Core Data Types
Core Data Types
This section defines the fundamental data structures used to interact with the Supervised AI testing API. These types ensure consistency across model evaluations, dataset management, and reporting.
Primitive Types and Enums
TestStatus
Represents the current lifecycle state of a testing job.
| Value | Description |
| :--- | :--- |
| PENDING | The test has been queued but not yet picked up by a worker. |
| RUNNING | The test is currently being evaluated against the model. |
| COMPLETED | The test finished successfully and results are available. |
| FAILED | An error occurred during the execution. |
MetricType
Standard identifiers for automated evaluation metrics.
ACCURACY: Percentage of correct predictions.LATENCY: Response time of the model in milliseconds.F1_SCORE: Weighted average of precision and recall.TOKEN_USAGE: Count of tokens consumed (specific to LLMs).
Complex Objects
TestInput
The TestInput object represents the payload sent to your model for evaluation.
| Field | Type | Description |
| :--- | :--- | :--- |
| id | string | A unique identifier for the specific test case. |
| payload | object | The raw data (JSON) to be processed by the model. |
| metadata | object | (Optional) Key-value pairs for filtering and categorization. |
Example Usage:
{
"id": "case_001",
"payload": {
"prompt": "Summarize the following text...",
"temperature": 0.7
},
"metadata": {
"tier": "enterprise",
"region": "us-east-1"
}
}
EvaluationFrame
The bridge between input data and the expected output (Ground Truth).
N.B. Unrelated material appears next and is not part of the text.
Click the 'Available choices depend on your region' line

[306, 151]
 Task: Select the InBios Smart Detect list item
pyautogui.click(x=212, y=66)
Use this when defining datasets for supervised testing.
| Field | Type | Description |
| :--- | :--- | :--- |
| input | TestInput | The data to be sent to the model. |
| expected_output | string|object | The reference answer or "ground truth". |
| weight | number | The importance of this specific frame (default: 1.0). |
MetricResult
The output generated by the evaluation engine for a specific metric.
| Field | Type | Description |
| :--- | :--- | :--- |
| name | MetricType | The metric being reported. |
| value | float | The numerical score calculated. |
| threshold_passed | boolean | Whether the score met the pre-defined success criteria. |
Example Usage:
{
"name": "LATENCY",
"value": 145.2,
"threshold_passed": true
}
API Response Objects
TestReport
The top-level object returned when querying the results of a testing suite.
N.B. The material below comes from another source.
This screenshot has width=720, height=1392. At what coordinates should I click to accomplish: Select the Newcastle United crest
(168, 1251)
| Field | Type | Description |
| :--- | :--- | :--- |
| test_id | UUID | Unique identifier for the test run. |
| status | TestStatus | Current state of the run. |
| summary | object | Aggregated scores (e.g., mean accuracy). |
| results | Array<MetricResult> | Detailed breakdown of individual metrics. |
| created_at | ISO8601 | Timestamp of initiation. |
Example Response:
{
"test_id": "550e8400-e29b-41d4-a716-446655440000",
"status": "COMPLETED",
"summary": {
"total_cases": 100,
"passed": 98
},
"results": [
{
"name": "ACCURACY",
"value": 0.98,
"threshold_passed": true
}
],
"created_at": "2023-10-27T10:00:00Z"
}
Internal Components
Note: These are used by the system internally to manage state but may appear in advanced configuration logs.
WorkerNode: Represents the compute instance executing the test logic.DataBuffer: A transient internal stream used to pipe large datasets from storage to the evaluation engine. Avoid manual instantiation of this type.